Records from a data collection

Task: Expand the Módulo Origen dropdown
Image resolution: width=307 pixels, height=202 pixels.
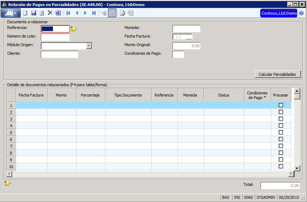Action: point(89,46)
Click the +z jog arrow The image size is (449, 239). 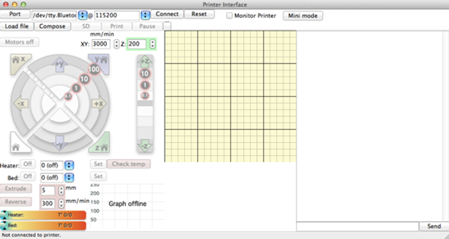point(145,61)
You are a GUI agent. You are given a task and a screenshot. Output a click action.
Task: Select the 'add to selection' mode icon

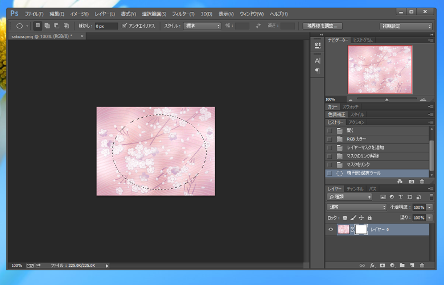(47, 26)
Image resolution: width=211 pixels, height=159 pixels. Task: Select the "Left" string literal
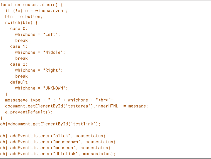tap(51, 35)
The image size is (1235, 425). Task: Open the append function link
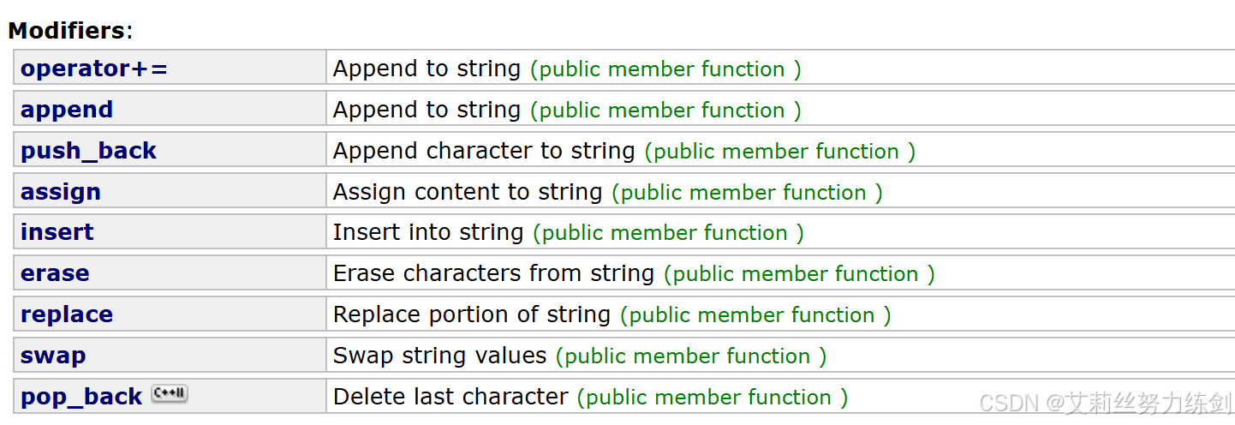(x=67, y=110)

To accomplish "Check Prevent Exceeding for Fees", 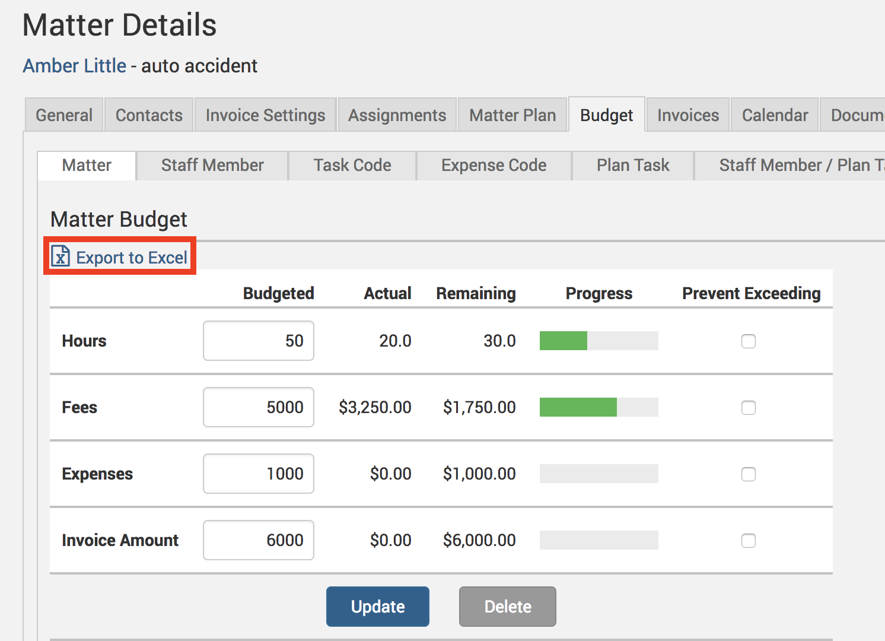I will (749, 408).
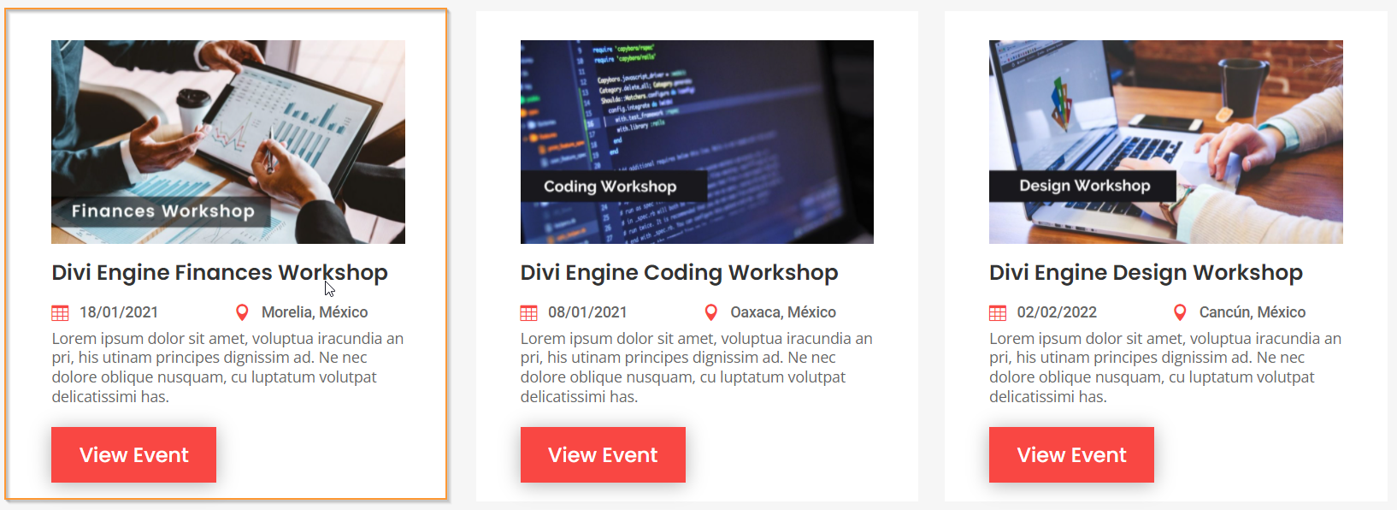The width and height of the screenshot is (1397, 510).
Task: Click the location pin next to Oaxaca, México
Action: click(x=710, y=313)
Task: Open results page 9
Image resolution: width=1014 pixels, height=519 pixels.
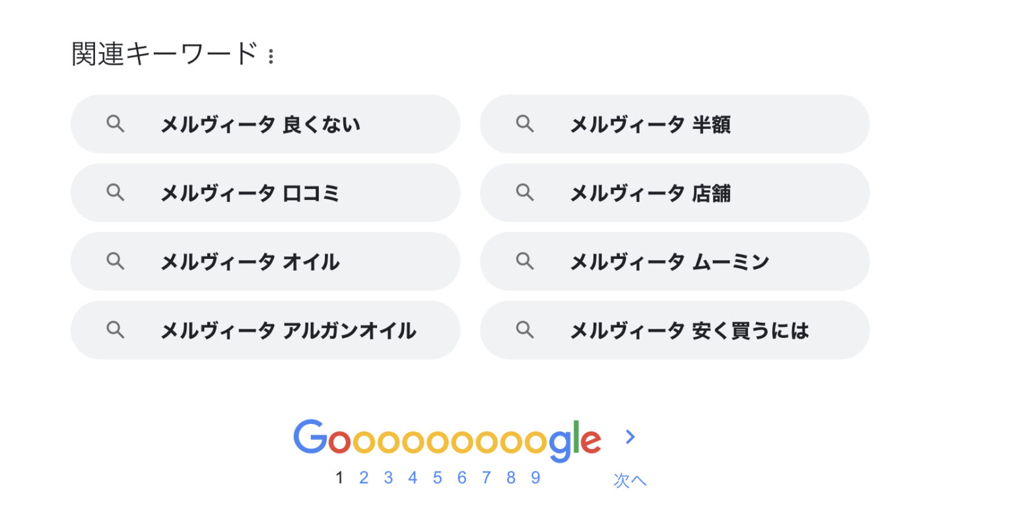Action: [x=535, y=477]
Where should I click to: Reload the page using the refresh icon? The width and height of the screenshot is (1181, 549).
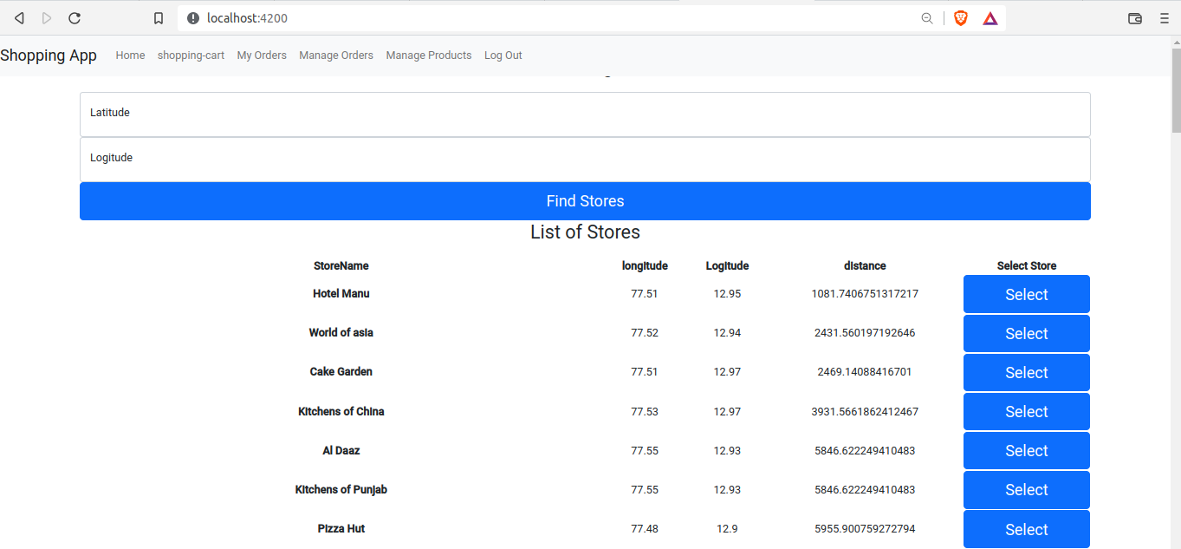(x=75, y=17)
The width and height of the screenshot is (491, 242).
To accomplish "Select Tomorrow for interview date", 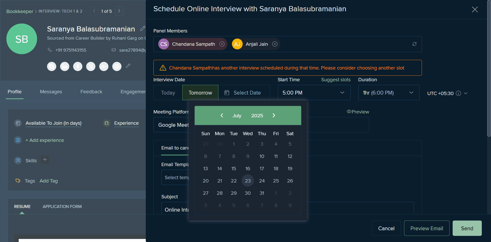I will [200, 93].
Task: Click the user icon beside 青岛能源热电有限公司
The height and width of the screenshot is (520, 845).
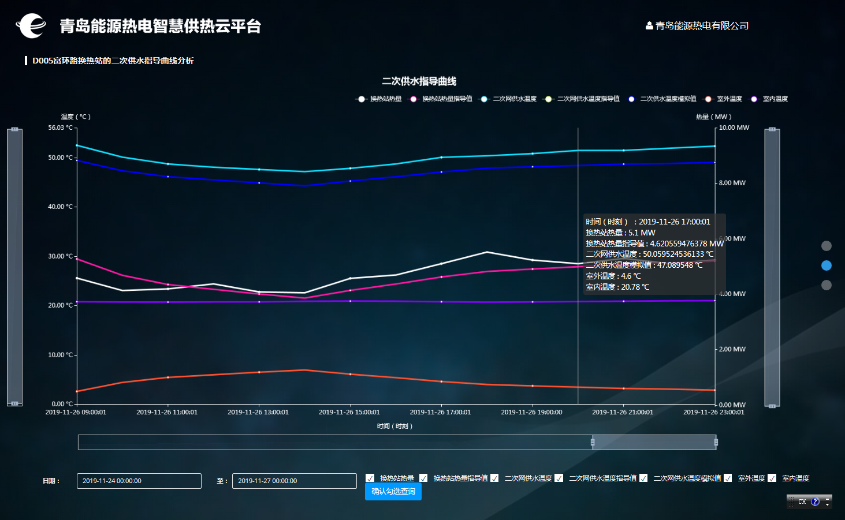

- [WHAT IS REQUIRED]: An answer containing only the lines from the one holding "Task: Click the user icon beside 青岛能源热电有限公司" through the close of the entries above, reproduced exactly and stripped of pictures, is expected.

- [WRITTEN ANSWER]:
Task: Click the user icon beside 青岛能源热电有限公司
The height and width of the screenshot is (520, 845).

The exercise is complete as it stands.